Why I Love Book Bingo
June 22, 2017
By Libby Lewis, SAL Photographer
If you’ve met me—and I don’t mean if we’re friends, I mean if you’ve met me at all: mailman, in line at the store, next to me on the train—you know that I love book bingo. I’ll strike up a conversation about it with anyone—mostly because I’m obsessing about it, not only during the summer, but year-round.
During the summer, my conversations take on a more nuanced form. As I puzzle over specific categories that remain unfilled on my card, I’ll ask my dental hygienist if by chance she reads memoirs or poetry. During the rest of the year, my questions are more general, along the lines of what are you reading? or what’s your favorite book? but might veer towards questions about categories that have been on past cards and have proven challenging for me. For example, that notorious category, “set someplace you’ve always wanted to visit,” which felt so important I didn’t want to botch it. That category in particular has led to some pretty wild conversations in which I try to ensnare unwitting participants to delve deeper into the idea: what if where you’ve always wanted to visit was outer space or medieval England? (I went with Maine one year, West Virginia the next).
I’ve thought a lot about why I love book bingo and the reasons are varied.
I love it for the structure. I’m a lifelong reader, but in my 30s, I flagged. I wanted to read important books, books people were talking about, books you wanted to think about. But starting and growing my own business left me drained. I’d try to get back into reading but travel narratives devolved into magazine reading devolved into romances devolved into nothingness. Bingo gave me rules. It gave me a plan, a challenge, a goal. I’m never going to win the prize, and as the SAL photographer I work all of the events anyhow, but it gave me a personal path to accomplishment.

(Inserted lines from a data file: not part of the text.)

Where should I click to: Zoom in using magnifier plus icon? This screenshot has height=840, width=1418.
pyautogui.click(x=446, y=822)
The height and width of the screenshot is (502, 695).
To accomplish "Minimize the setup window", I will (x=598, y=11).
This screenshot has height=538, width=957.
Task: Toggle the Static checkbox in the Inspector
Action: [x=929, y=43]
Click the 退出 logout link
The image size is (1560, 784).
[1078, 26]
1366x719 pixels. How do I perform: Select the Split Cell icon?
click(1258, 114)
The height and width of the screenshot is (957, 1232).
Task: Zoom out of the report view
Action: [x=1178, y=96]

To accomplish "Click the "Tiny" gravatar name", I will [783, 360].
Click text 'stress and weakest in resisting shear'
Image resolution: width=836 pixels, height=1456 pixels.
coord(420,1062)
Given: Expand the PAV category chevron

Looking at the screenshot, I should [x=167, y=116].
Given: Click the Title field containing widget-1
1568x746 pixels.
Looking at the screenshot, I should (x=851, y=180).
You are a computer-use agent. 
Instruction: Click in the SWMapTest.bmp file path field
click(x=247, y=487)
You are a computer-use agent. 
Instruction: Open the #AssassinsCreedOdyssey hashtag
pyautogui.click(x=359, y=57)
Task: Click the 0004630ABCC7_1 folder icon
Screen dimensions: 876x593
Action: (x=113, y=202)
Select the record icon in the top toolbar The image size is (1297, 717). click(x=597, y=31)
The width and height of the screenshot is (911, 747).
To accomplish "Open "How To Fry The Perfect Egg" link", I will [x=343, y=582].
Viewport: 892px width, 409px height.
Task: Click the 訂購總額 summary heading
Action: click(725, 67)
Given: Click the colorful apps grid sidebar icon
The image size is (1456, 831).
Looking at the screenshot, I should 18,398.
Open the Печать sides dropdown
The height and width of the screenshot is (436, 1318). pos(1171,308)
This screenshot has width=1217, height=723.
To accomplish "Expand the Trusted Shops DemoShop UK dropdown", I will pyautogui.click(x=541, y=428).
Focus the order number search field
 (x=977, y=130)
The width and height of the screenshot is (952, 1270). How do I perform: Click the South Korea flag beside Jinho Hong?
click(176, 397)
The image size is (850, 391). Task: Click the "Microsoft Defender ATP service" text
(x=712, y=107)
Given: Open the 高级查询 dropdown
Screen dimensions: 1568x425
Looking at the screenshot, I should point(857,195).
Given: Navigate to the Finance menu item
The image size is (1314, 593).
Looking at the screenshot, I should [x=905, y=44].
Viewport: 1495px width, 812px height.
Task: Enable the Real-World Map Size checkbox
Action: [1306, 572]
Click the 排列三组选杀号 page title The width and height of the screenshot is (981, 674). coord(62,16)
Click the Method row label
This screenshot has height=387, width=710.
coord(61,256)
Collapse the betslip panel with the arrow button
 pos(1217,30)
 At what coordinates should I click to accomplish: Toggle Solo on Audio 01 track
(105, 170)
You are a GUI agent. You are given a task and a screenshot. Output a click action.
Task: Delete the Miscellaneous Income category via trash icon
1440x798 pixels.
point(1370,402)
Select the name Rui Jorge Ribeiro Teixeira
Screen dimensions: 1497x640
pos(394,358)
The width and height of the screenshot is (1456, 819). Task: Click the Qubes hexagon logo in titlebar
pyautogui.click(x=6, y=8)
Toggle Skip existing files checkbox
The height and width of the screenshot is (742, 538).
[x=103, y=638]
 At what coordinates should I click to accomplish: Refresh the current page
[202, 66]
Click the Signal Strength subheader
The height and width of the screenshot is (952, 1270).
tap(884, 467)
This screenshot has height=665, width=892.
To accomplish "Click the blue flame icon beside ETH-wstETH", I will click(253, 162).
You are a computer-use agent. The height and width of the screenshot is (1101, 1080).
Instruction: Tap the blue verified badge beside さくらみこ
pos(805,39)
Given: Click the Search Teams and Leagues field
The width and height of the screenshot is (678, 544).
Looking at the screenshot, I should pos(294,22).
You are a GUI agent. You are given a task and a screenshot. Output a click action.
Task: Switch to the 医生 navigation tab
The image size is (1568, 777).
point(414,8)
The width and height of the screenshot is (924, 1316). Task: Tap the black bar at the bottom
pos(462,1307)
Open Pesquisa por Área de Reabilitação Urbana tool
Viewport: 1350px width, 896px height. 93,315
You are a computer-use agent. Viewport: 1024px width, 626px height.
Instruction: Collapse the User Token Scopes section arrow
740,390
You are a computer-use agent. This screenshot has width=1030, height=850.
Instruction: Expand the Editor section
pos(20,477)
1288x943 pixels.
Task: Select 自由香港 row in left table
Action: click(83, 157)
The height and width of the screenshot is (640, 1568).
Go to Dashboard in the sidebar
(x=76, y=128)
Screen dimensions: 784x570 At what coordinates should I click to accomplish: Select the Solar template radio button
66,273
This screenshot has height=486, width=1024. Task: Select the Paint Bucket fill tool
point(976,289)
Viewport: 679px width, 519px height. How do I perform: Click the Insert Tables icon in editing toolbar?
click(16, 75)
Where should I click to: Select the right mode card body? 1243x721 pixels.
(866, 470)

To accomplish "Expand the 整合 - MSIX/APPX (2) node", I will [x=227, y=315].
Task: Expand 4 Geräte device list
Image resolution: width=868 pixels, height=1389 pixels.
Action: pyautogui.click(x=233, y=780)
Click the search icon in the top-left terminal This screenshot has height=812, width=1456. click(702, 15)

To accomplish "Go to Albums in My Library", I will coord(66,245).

I love it for the challenge. I love that that challenge can be personal but also public. I want to complete a blackout each year and for me that is incredibly personally motivating. But I know that there is a whole group that is participating in the same challenge. I don’t actually feel competitive about it, but as a competitive person, I am extremely proud of my blackouts and want to encourage others towards that same sense of accomplishment. However, if you are jazzed to have gotten a bingo, then I’m equally jazzed for you.
I love it for the community it creates. I’m on Instagram quite a bit, and I like to check in on the #bookbingonw or #whyibingo hashtag. I’ll study others cards. I’ll offer encouragement. I’ll take notes. And I know I’m not alone because I get comments on my bingo posts as well—books to try, ideas to flesh out. One participant is working towards an all women card, another an all person of color card. This is an exciting broadening of my horizons as I consider more fully what I’m reading and how it adds to the group and to me. Reading books isn’t generally a social activity, but my book bingo card connects me to other readers in a way that otherwise wouldn’t be possible in a way that a professionally outgoing but socially awkward person finds really agreeable.
I love it for the conversation it creates. I have a lot of brothers that read a lot of science fiction. Mostly, we talk about their kids. But when I began a text stream asking for suggestions for the one science fiction book I should read if I’m only going to read one, the suggestions were fast and furious (consensus was Asimov or Bradbury, titles never fully agreed upon). A friend from college that bingos with me will text books that she’s finished, books she’s considering, categories she’s stumped on. I visit her each year, leaving what I’ve finished and taking something from her shelf. (I’m not quite ready to forgive her for The Road which still haunts me.) The young adult category has been especially fruitful. Not only has it opened a line of chatter with my teenage nieces, but it’s given me some valuable cred with the younger set when I can discuss on a serious level books we’ve both read.
I love it for the connection it creates. I’m not kidding when I say I talk about it all the time. So naturally, friends and family have an interest. I’ll pop a card in the mail or send them the link to it online, and we have another avenue of conversation and connection. Although my mom confessed it’s not working out; she keeps falling asleep while reading. I’ll have to go over my “blackout” strategies with her: post-it notes, reward books, and the most crucial strategy of all—50 pages a night. When I meet another bingo fanatic at a SAL event or even the grand-prize contest winner (most exciting of all), the connection is palpable. Here are people that have challenged themselves and committed themselves to a summer of reading and accomplished their goals, and we can celebrate together.
I love it for the knowledge. I try not to softball too many of the categories. Occasionally, I just need to stop obsessing over a square and I’ll read whatever’s at hand, but I try diligently to read hard, topical, important books. If I’m only going to read one mystery novel, I want it to be one that I think is iconic (Agatha Christie). If I’m going to read a SAL speaker I want it to be one that I’ve really enjoyed in the past or am looking forward to in the future (Ann Patchett). I want to read books I’ve been meaning to read (All the Light You Cannot See) or that the world is reading (Underground Railroad) or that I should have read but never got around to (Maya Angelou). Book bingo has encouraged me to stay sharp and relevant.
If you see me at a SAL event, come say hi. I’d love to hear why you love book bingo!